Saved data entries
* * * *

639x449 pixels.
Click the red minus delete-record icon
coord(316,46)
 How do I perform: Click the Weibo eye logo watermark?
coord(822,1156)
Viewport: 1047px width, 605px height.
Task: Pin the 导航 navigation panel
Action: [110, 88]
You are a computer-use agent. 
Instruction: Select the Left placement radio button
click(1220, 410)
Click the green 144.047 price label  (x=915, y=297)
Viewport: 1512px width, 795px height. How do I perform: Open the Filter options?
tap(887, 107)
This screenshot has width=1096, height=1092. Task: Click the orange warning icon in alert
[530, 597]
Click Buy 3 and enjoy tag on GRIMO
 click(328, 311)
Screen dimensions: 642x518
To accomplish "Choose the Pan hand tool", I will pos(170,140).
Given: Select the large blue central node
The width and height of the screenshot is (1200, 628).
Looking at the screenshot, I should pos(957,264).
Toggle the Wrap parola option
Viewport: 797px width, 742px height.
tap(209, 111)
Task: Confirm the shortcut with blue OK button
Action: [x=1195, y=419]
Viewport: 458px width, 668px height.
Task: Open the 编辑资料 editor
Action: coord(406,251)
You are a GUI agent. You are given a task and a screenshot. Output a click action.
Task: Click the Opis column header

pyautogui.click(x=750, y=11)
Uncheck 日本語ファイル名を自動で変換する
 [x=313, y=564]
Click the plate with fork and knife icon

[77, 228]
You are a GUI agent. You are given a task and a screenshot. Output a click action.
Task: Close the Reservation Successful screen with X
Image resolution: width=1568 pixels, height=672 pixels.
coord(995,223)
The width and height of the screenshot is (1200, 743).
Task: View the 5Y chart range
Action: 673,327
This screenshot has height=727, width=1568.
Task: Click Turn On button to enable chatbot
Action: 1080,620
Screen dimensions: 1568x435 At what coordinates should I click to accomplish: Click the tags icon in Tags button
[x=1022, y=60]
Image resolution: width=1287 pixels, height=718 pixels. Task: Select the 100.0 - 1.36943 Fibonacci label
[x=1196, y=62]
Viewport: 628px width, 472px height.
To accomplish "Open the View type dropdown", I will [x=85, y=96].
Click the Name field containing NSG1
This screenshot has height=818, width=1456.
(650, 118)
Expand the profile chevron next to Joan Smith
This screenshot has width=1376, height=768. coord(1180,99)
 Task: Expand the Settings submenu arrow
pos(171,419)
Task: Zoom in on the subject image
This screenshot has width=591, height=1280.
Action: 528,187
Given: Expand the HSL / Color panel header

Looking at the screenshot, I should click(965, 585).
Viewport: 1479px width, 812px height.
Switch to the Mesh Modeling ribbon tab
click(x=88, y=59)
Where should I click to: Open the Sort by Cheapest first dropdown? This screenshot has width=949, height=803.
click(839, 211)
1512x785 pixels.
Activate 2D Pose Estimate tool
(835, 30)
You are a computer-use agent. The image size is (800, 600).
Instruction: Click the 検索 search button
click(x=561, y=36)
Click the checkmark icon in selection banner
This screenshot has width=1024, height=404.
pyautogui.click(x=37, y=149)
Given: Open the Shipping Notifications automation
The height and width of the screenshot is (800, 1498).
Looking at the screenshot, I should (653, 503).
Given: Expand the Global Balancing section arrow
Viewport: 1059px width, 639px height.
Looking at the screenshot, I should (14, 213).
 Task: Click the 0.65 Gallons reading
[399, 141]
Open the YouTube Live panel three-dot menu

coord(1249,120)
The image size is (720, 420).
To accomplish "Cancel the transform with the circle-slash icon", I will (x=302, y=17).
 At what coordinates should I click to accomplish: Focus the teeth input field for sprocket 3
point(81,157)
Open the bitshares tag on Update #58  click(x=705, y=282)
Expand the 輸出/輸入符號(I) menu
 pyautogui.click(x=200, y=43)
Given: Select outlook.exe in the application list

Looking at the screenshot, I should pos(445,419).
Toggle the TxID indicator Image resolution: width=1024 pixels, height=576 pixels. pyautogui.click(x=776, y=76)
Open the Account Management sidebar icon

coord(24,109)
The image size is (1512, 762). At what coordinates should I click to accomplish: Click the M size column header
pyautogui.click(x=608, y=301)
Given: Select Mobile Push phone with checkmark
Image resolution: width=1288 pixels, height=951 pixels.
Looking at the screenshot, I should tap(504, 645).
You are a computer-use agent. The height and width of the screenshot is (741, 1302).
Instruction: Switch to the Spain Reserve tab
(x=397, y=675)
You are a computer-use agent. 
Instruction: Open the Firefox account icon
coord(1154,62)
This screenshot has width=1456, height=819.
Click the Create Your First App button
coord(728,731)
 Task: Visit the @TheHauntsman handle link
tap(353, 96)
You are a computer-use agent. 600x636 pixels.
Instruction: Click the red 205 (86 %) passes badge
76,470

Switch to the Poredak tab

* * * *

Aim of the task:
Report every line in the data above in which the word "will" appears.

Task output:
To accomplish "Choose the Pan hand tool", I will pos(170,140).
To accomplish "Open the View type dropdown", I will [x=85, y=96].
To accomplish "Cancel the transform with the circle-slash icon", I will (x=302, y=17).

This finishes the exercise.